Bajo estos argumentos, el juzgado 38 administrativo concluyó que hubo una colaboración de varios uniformados para hacer un montaje en la muerte de Diego Felipe Becerra.

“El patrullero Wilmer Alarcón estaba desempeñando su cargo y que la actividad que desarrolló el 19 de agosto de 2011 fue dentro del servicio (...), sumado a la serie de irregularidades posteriores (...) por parte de otros miembros de la Policía Nacional, no queda duda que la entidad demandada debe responder extracontractualmente por la falla del servicio de sus funcionarios”, se concluye en la sentencia.

Los que se negaron

En la demanda que instauraron los padres de Diego Felipe Becerra se buscaba que también fueran indemnizados la abuela de crianza, el medio hermano, tres tíos maternos, seis primos hermanos y tres de sus amigos, que equivalía a un monto de 5.300 millones de pesos.

No obstante, en el juzgado 38 administrativo negaron la pretensión porque “no opera la presunción de aflicción que ha trazado la jurisprudencia del Consejo de Estado y en el proceso no se presentó prueba alguna que acredite de manera directa la existencia del sufrimiento de alguno de ellos”.

Pero aparte de la indemnización, la familia esperaba que la Policía presentara excusas públicas por el crimen y que se protocolizara en la institución la entrega de una medalla con el nombre Diego Felipe Becerra a los oficiales más destacados en derechos humanos, pretensión que también se negó.

“Considera el despacho que no corresponde a la naturaleza de un medio de control de reparación directa”, señaló el juzgado.

La sentencia será apelada por la familia de Becerra.

Los otros procesos

En el caso del homicidio de Diego Felipe Becerra hay cuatro procesos penales y otro disciplinario que están en curso.

En el ámbito penal se destaca el que se le lleva al patrullero Wilmer Alarcón, el presunto homicida, que se halla en fase de juicio.

Sin embargo, está por prescribir el proceso disciplinario que se lleva en la Procuraduría contra los uniformados implicados en alterar la escena del crimen del grafitero, ya que en el 2016 se completan los cinco años en los que se debe emitir un fallo.

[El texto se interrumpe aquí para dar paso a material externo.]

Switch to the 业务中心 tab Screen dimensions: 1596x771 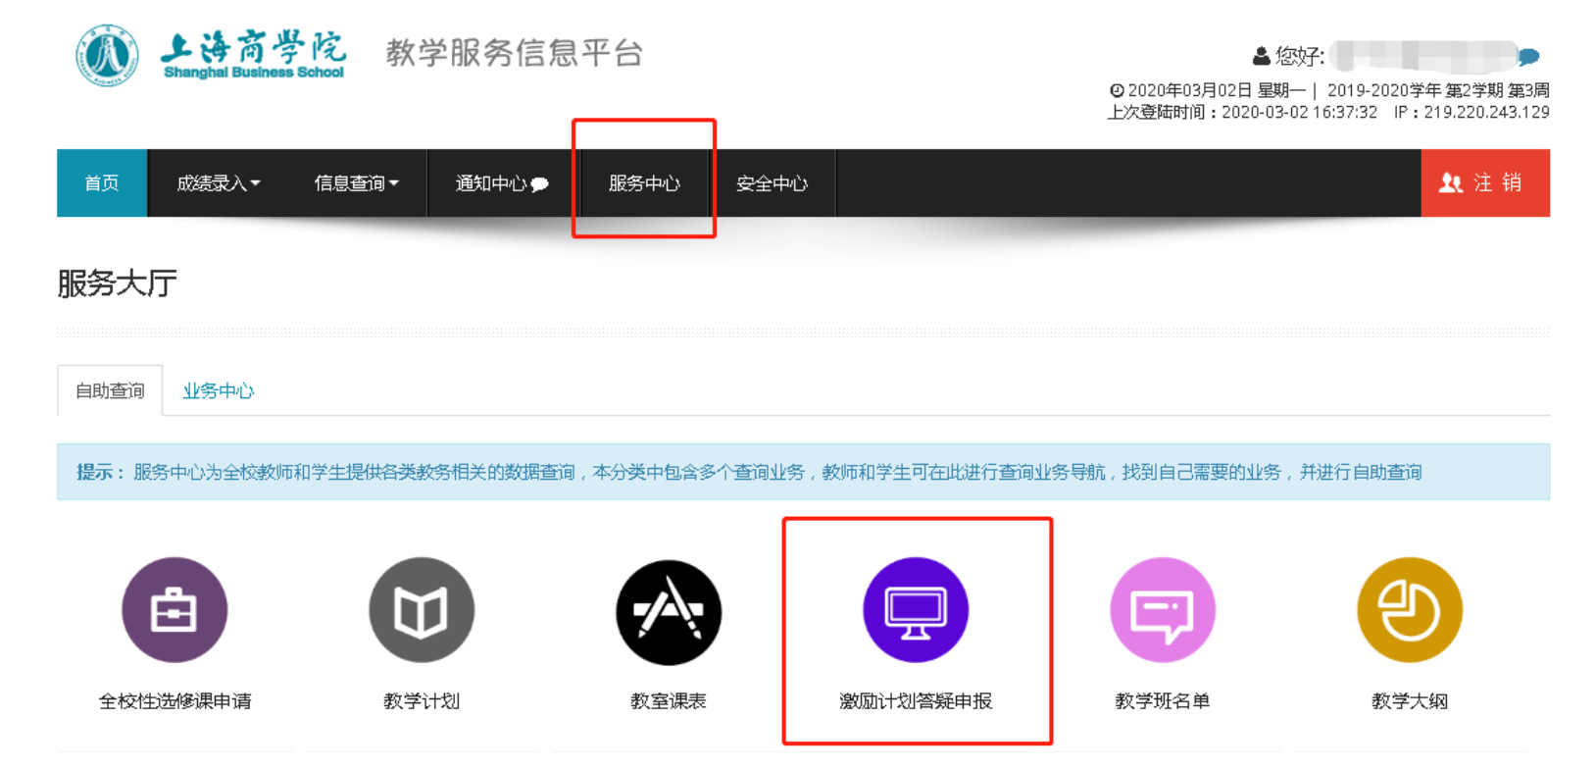tap(218, 391)
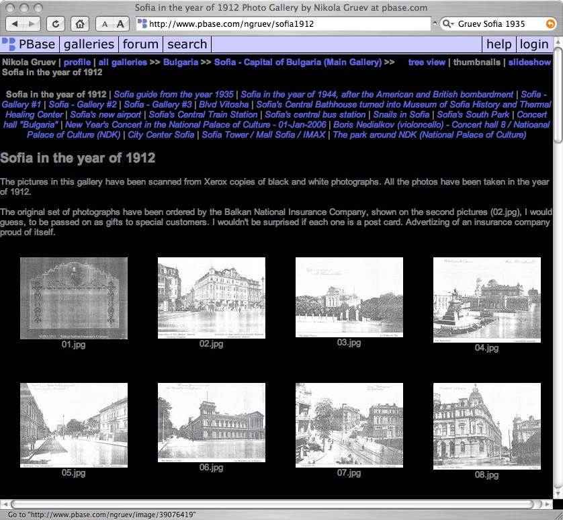Image resolution: width=563 pixels, height=520 pixels.
Task: Click the orange SnapBack icon in search field
Action: 550,24
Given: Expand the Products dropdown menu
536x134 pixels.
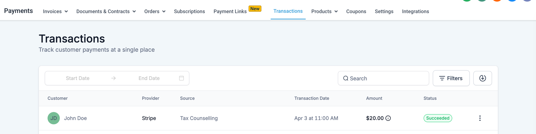Looking at the screenshot, I should click(x=325, y=12).
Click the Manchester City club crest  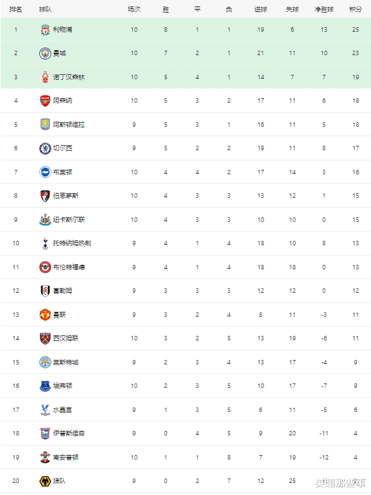pyautogui.click(x=45, y=53)
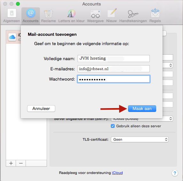Focus the Wachtwoord password field
The image size is (183, 181).
pos(114,79)
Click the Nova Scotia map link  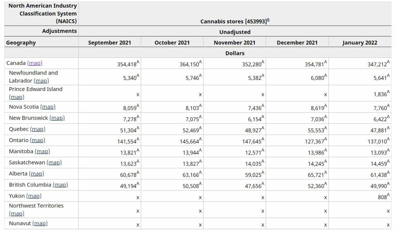coord(48,107)
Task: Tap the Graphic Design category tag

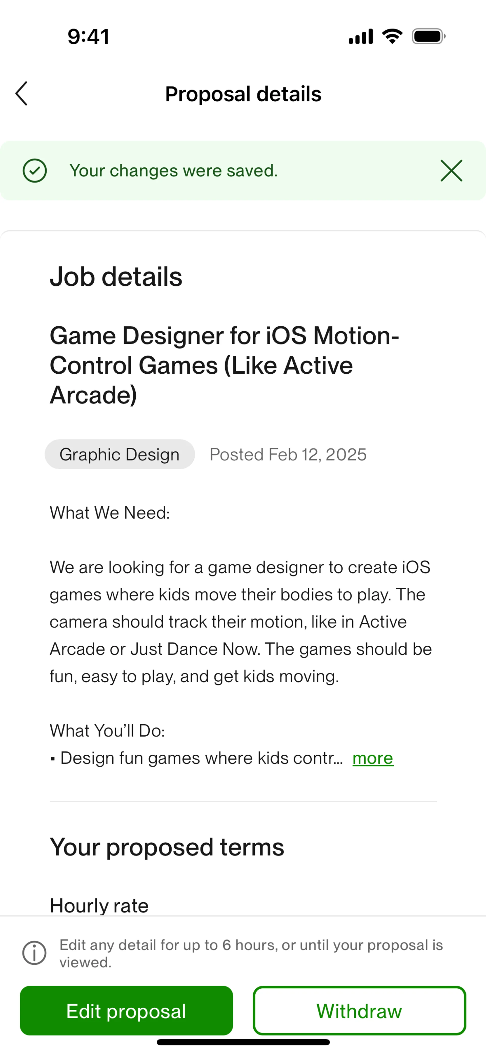Action: 119,454
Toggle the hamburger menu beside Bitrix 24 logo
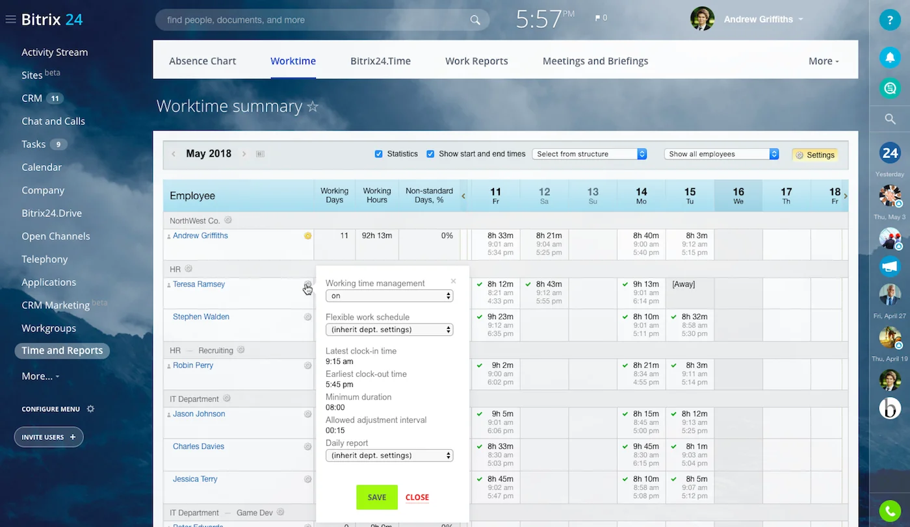The height and width of the screenshot is (527, 910). coord(10,19)
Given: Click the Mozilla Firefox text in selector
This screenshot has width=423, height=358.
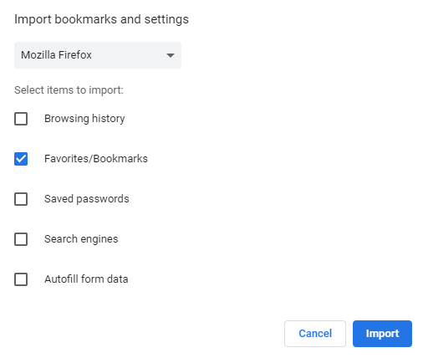Looking at the screenshot, I should pyautogui.click(x=56, y=55).
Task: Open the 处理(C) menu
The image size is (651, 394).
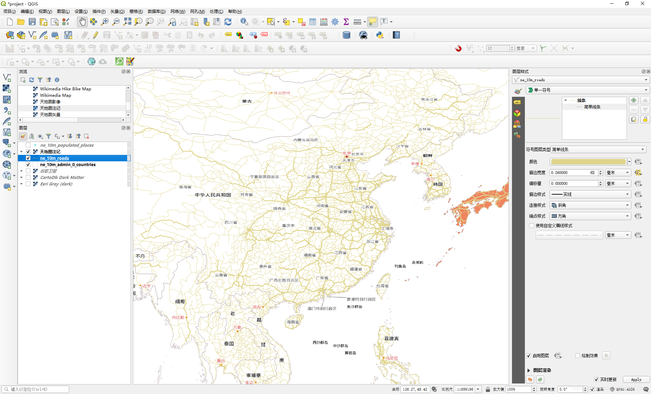Action: click(216, 11)
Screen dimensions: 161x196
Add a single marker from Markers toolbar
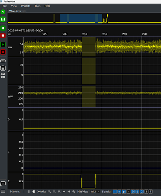[24, 192]
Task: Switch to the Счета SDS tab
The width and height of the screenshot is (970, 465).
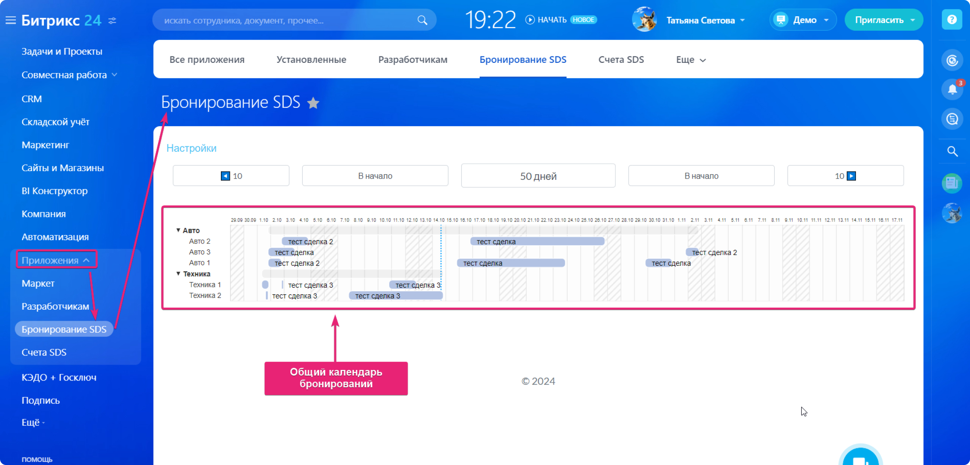Action: [x=621, y=60]
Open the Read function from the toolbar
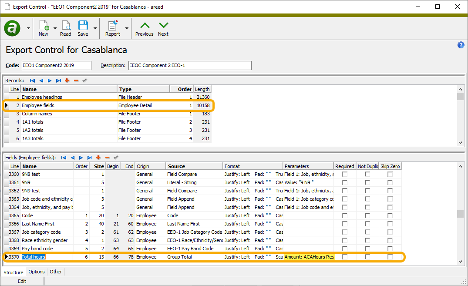 tap(66, 27)
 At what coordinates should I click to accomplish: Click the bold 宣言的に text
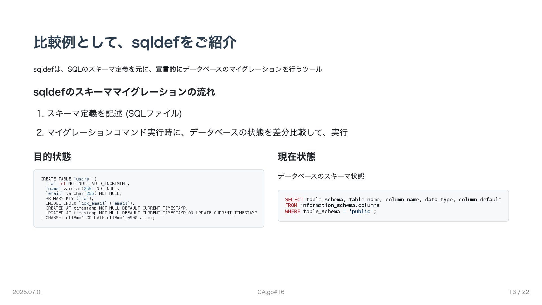click(x=169, y=69)
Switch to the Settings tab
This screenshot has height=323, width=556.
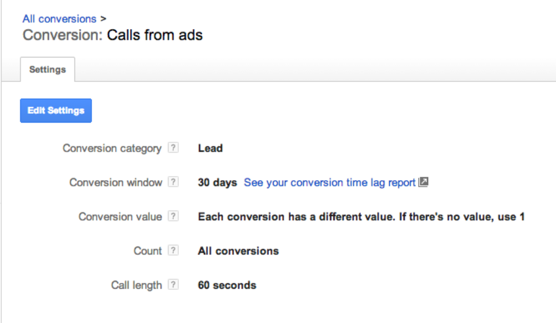(48, 70)
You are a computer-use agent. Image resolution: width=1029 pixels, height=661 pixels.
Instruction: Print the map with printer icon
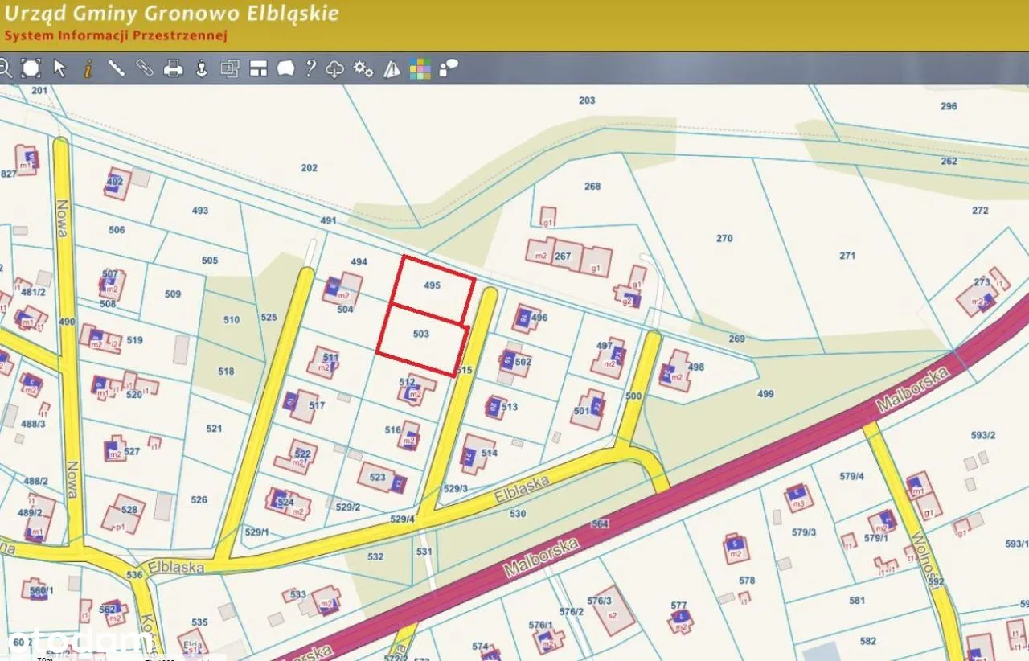point(173,68)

‘La sentencia nos revictimiza’

Para Gustavo Trejos, padrastro del grafitero Diego Felipe Becerra, la sentencia los revictimiza porque si bien en ella se demuestra la culpabilidad de la Policía, aseguran que no hay un real castigo para esa institución porque no se tuvieron en cuenta sus peticiones para que los uniformados presentaran excusas públicas por este crimen, en el que el comandante de la Policía de Bogotá de la época, general Francisco Patiño, aseveró en medios de comunicación que Becerra era un atracador.

“Lo que se buscaba con las excusas y la medalla era sentar un precedente en la institución, que recuerde que no se deben violar los derechos fundamentales de los jóvenes”, indicó Trejos, quien aseguró que apelarán el fallo porque fue una decisión sesgada y a favor de la Policía.